Chinatown Tai Chi Center

Past News Posts

September 2010
Posted By: Sifu Calph
On October 22, 2010 at 07:36

One of my favorite writers on tai chi chuan is Adam Hsu who teaches numerous styles of kung-fu in Cupertino, California. He writes that, as students, we should approach our tai chi chuan like babies. It should seem like a mysterious, interesting new world to explore. Our eyes should be fresh, our bodies willing to learn a totally new way to move. Learn to move very differently than our daily lives at work and play.

Also, the form is not just a series of movements to be memorized parrot-like. Rather, it is a tool to learn how to move in a relaxed, natural, and powerful way. The form must be done seriously, like writing Chinese calligraphy. Learning tai chi is like learning how to write. It takes practice of every single stroke before one can write properly and correctly. One posture by one posture. One form by one form. Make every point correct.

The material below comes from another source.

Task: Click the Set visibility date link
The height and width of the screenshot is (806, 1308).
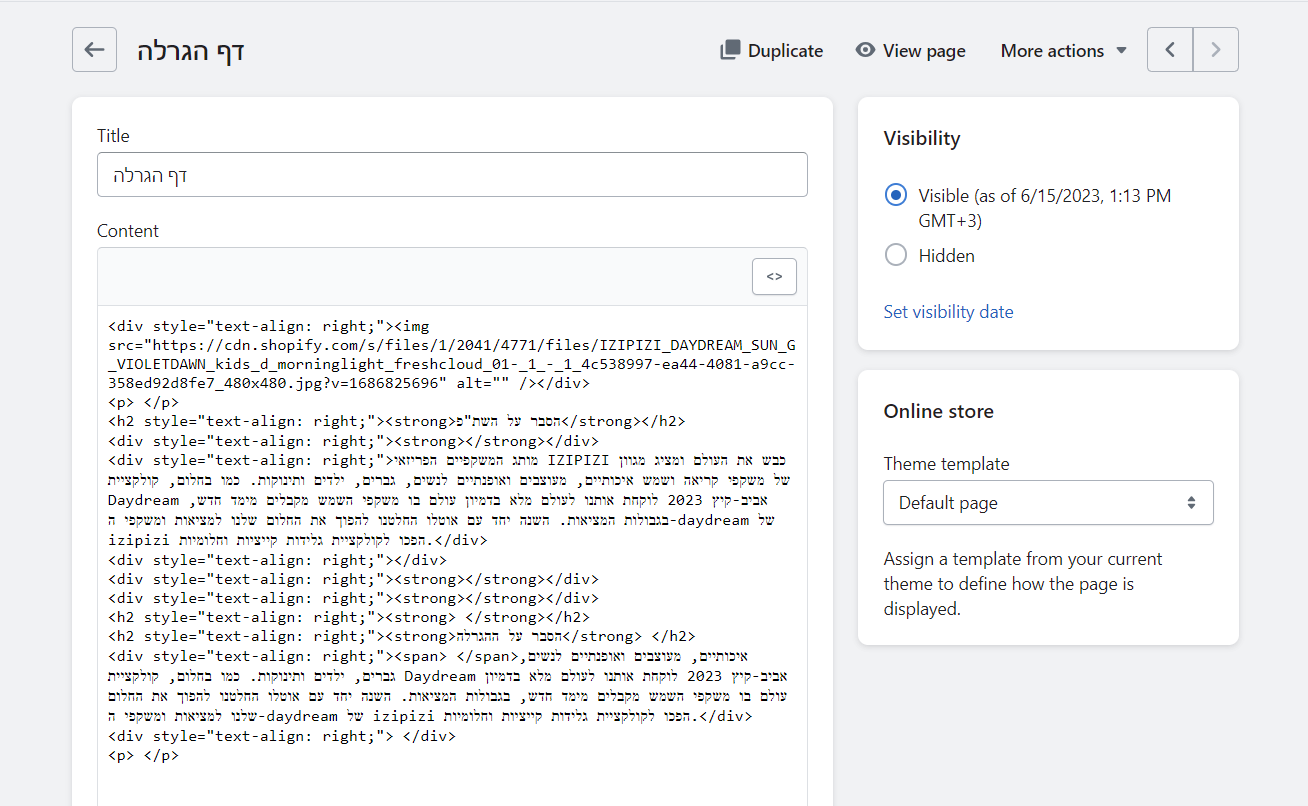Action: click(948, 312)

And, tai chi must be practical: it is analogous to swimming--you must get into the water and move.

Grandmaster Wong has mentioned that one of the reasons why tai chi chuan is such an interesting world to explore is because within this one art is contained many of the techniques that are similar to other softer arts, such as aikido and ju-jitsu.

"No force against force."
"Soft overcomes hard."
 
Perhaps this is why tai chi chuan has been called "The mother of all Martial Arts."